Le chiese omonime - 5

Le due San Martino (Vincenzo de Simone)

All’interno di Salerno, fra Medioevo e metà Ottocento, il Coriariis costituì una vasta area ritagliata nel Plano Montis, fra le attuali vie Salvatore de Renzi e Torquato Tasso, ad occidente del largo Scuola Medica Salernitana e di Santa Maria delle Grazie. Qui insistettero le attività artigiane della concia e della successiva lavorazione delle pelli e qui sorsero tre luoghi di culto: San Bartolomeo, San Salvatore e San Martino, che, accanto alla denominazione generica de Plaio Montis, assunsero quella specifica de Coriariis.
L’ultima di esse in ordine di citazione, San Martino, compare nella documentazione giunta fino a noi nel settembre 1060. Già rinvenuta “diruta, aperta e posta in luogo desolato” nel 1570, il 30 maggio 1575 se ne ordina la sconsacrazione.
Il 3 marzo 1580, ad istanza della Curia arcivescovile, un perito visita il sito dove era la chiesa “nominata Santo Martino” e dove si vedono “certe mura dirute”, sotto il giardino del signor Felice Galliciano; questa indicazione ci permette di ubicare il sito della chiesa nell’area al culmine dell’attuale via Ferrante Sanseverino, poiché i giardini della famiglia Galliciano, il Galiziano e il Galizianiello, erano a monte del giardino della Minerva. Nel 1613 si osservano ancora immagini di santi sulle pareti, ancorché corrose. L’ultima citazione del “luogo sotto il titolo di San Martino de correariis” è del 31 marzo 1618.

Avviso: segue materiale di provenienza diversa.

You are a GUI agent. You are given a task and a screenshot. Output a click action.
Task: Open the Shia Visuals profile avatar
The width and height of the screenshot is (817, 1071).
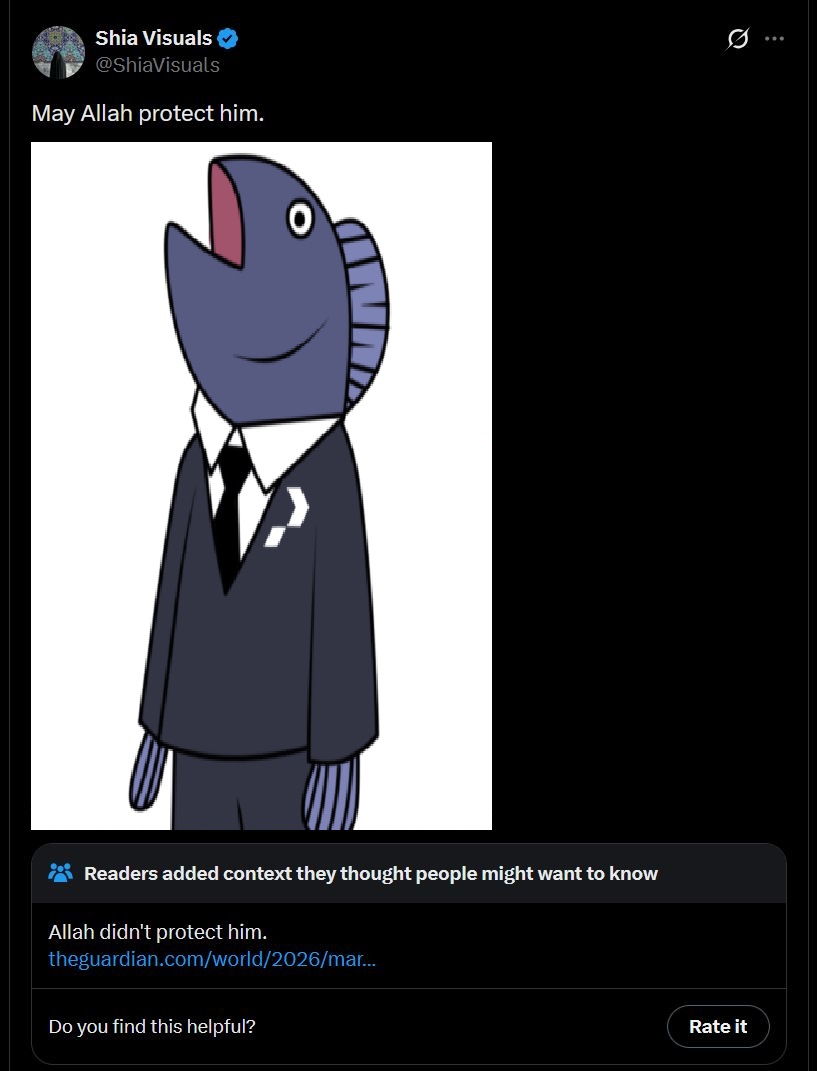(58, 52)
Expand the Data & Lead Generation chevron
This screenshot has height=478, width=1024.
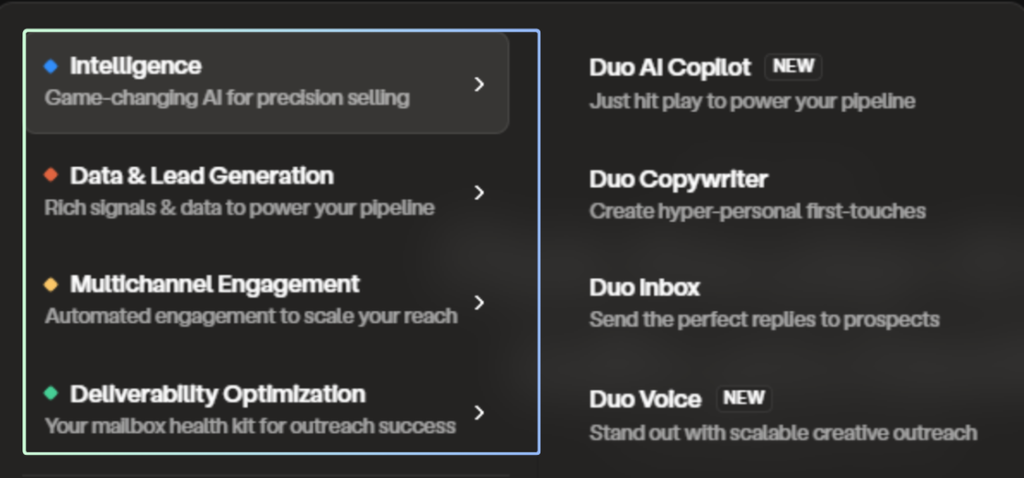pyautogui.click(x=480, y=192)
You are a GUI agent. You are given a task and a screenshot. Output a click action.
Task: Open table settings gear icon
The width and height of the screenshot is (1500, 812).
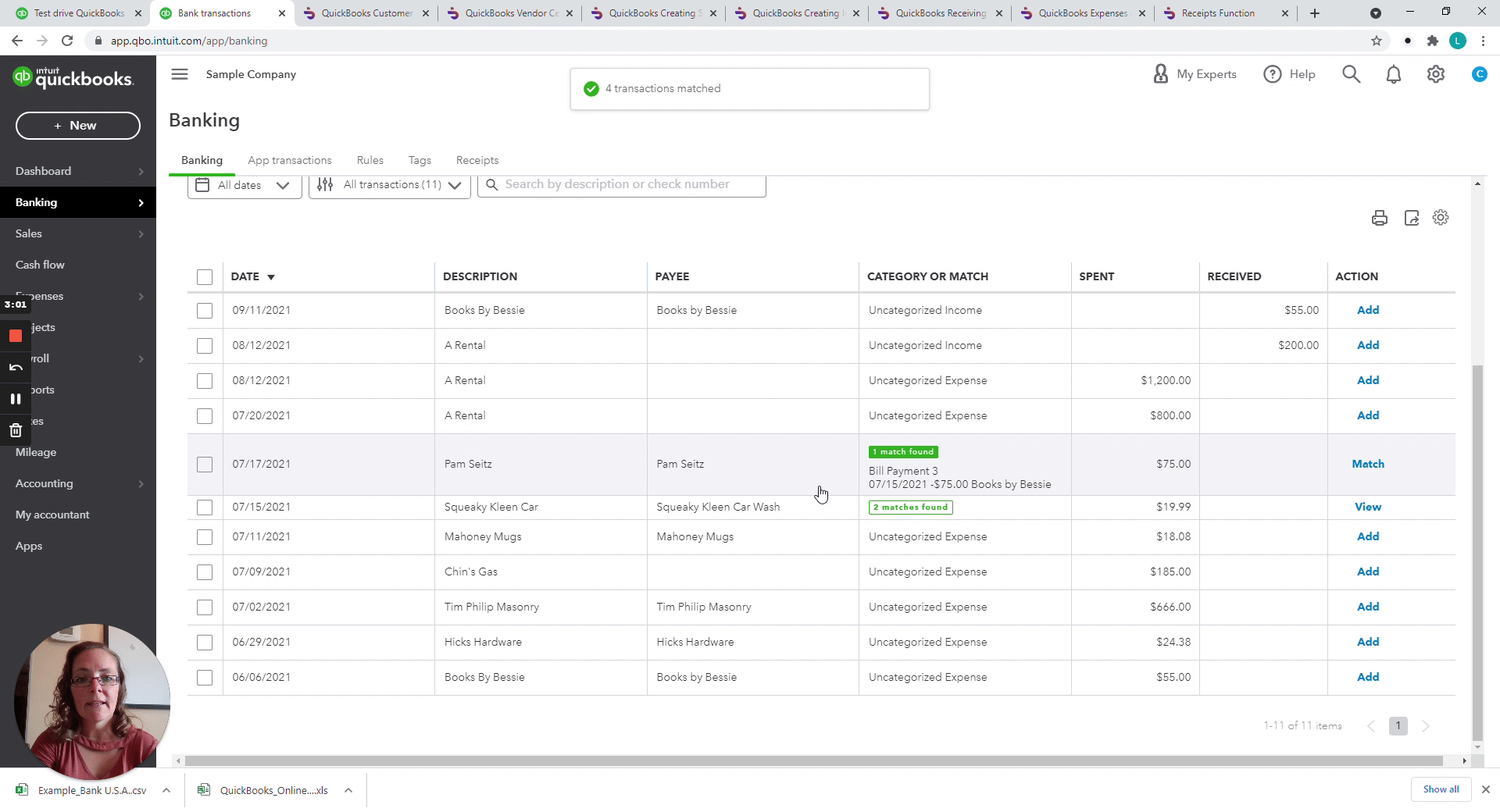click(1441, 218)
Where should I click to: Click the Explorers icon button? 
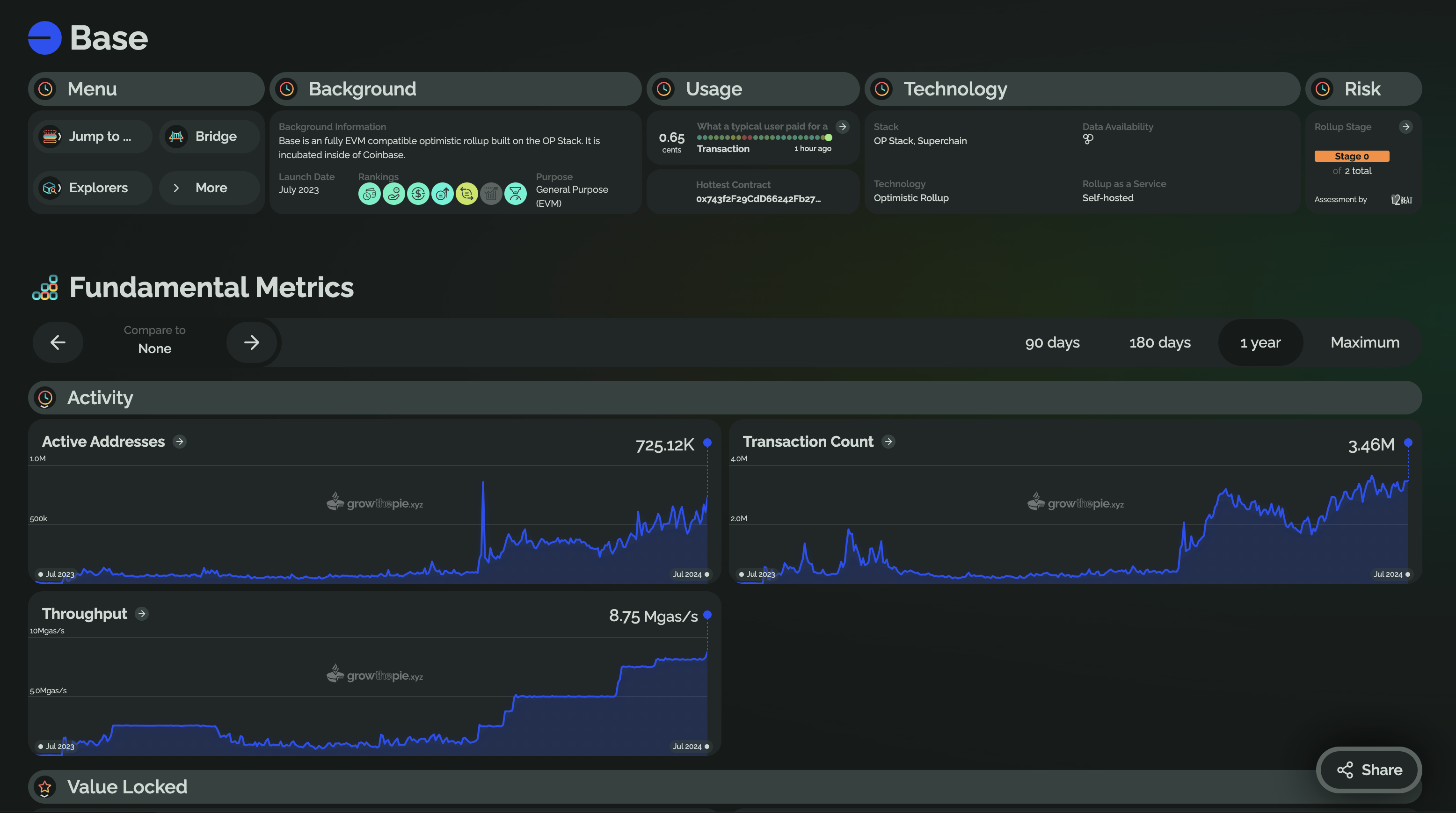[x=51, y=188]

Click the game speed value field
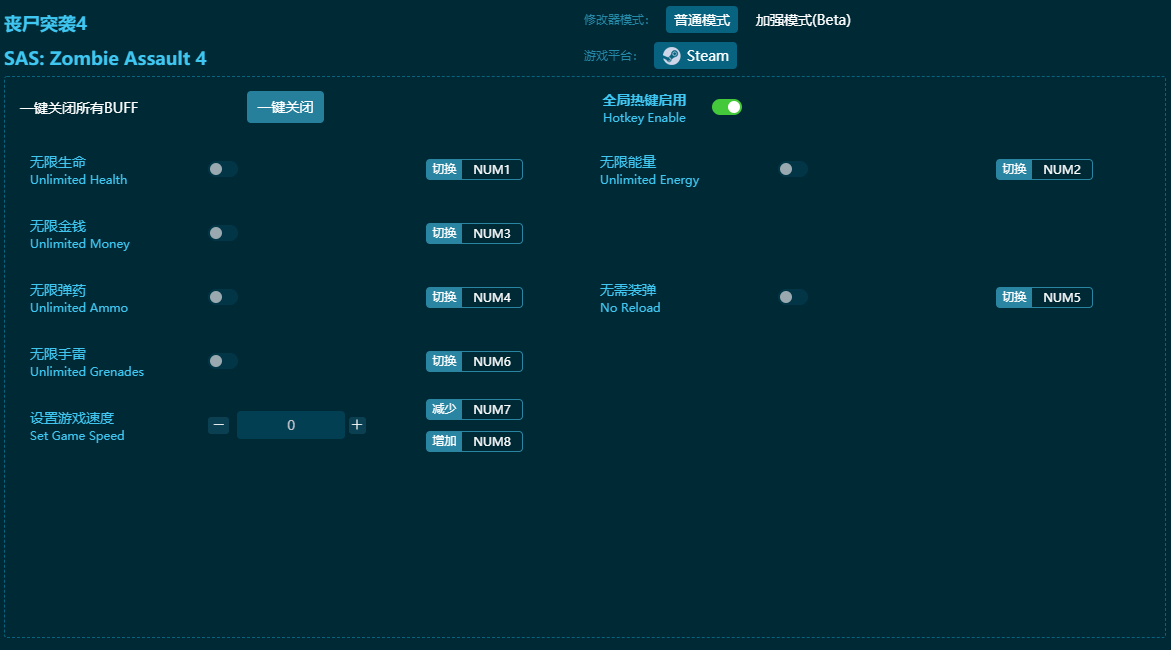[x=290, y=425]
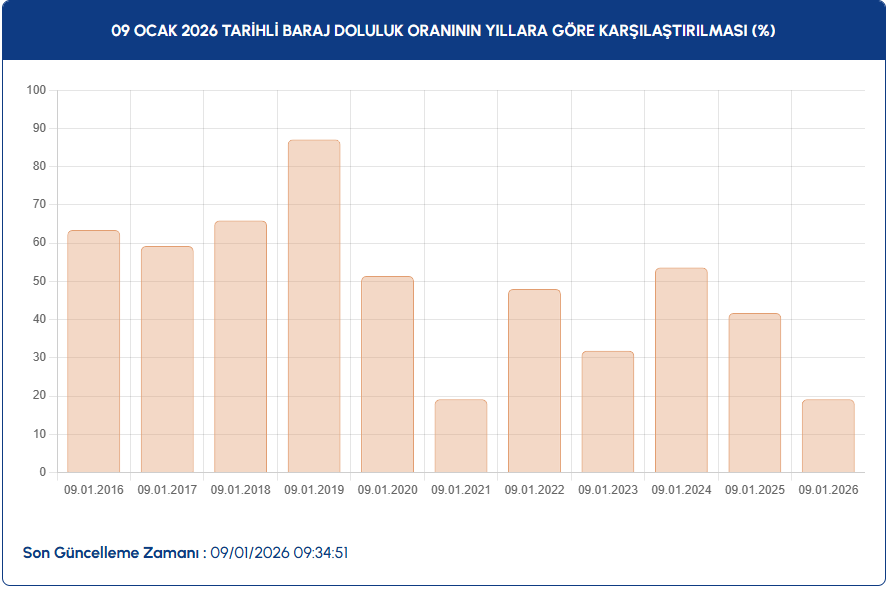Select the short bar for 09.01.2021
Image resolution: width=890 pixels, height=591 pixels.
[x=461, y=436]
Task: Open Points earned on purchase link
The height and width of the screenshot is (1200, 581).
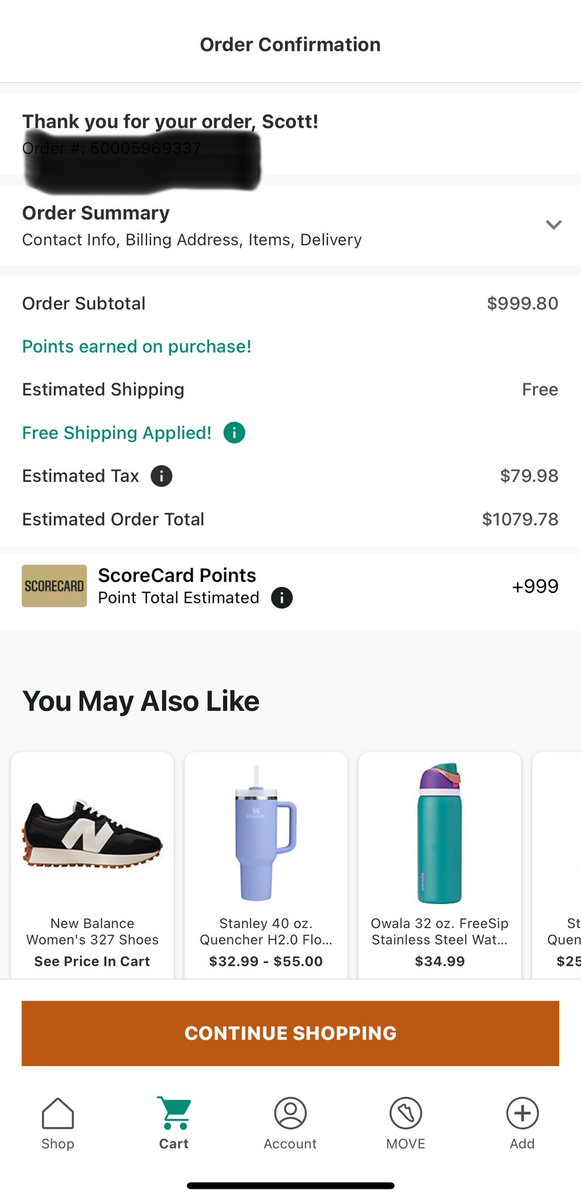Action: point(137,346)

Intanto, al lato opposto dell’allora città, in Orto Magno, adiacente al giardino della badia di San Benedetto, il 22 settembre 1531 compare nelle fonti giunte fino a noi la chiesa di Santa Maria della Misericordia. Vi si accede nel corso della visita pastorale del 1618 e si racconta che fu oratorio dei nobili della città, poi la confraternita fu disciolta e attualmente è unita alla parrocchiale di San Giovanni de Cannabariis.
Nel 1635 la cappella è trovata “noviter riedificata”, con assenso della Curia arcivescovile, a cura e spese della confraternita dei bottegai, dei fruttivendoli e dei venditori di vino sotto il titolo “dell’Assunzione della Beatissima Vergine Maria”. Nel 1643 si visita l’altare maggiore con l’icona dell’Ascensione della Vergine; si visita un secondo altare sotto il titolo di San Martino; se ne osserva un terzo al momento senza titolo. Nel 1659 lo si troverà dedicato a Sant’Apollonia vergine e martire. Nel 1663 si rileva che ogni anno si solennizzano le festività di Santa Maria Assunta, San Martino, Santa Apollonia. Nel 1699 si nota la cupola affrescata con molte immagini sacre. Nel 1727 è detta “Chiesa di S. Martino colla Confraternita annessa de Bottegari e venditori di vino”. Nel corso dell’Ottocento sarà detta Sant’Apollonia. Attualmente è utilizzata per manifestazioni culturali.
Nel 1994, nella pubblicazione Passeggiate Salernitane – La città a porte aperte, sotto il titolo Chiesa di S. Apollonia, si leggeva: “La chiesa di San Martino Vescovo, comunemente detta di S. Apollonia, è citata in un documento del 1060 e ricordata nel 1338 col titolo de coriariis, ossia dei conciatori”. Successivamente, la pubblicazione di quella erede, l’attuale Salerno Porte Aperte, continuerà a sostenere che Sant’Apollonia fu “sede della corporazione dei conciatori”. Soltanto nell’ultimo quinquennio si limita a riportare che è dell’XI secolo, ma rimane evidente il perseverare nell’errata identificazione con San Martino de Coriariis.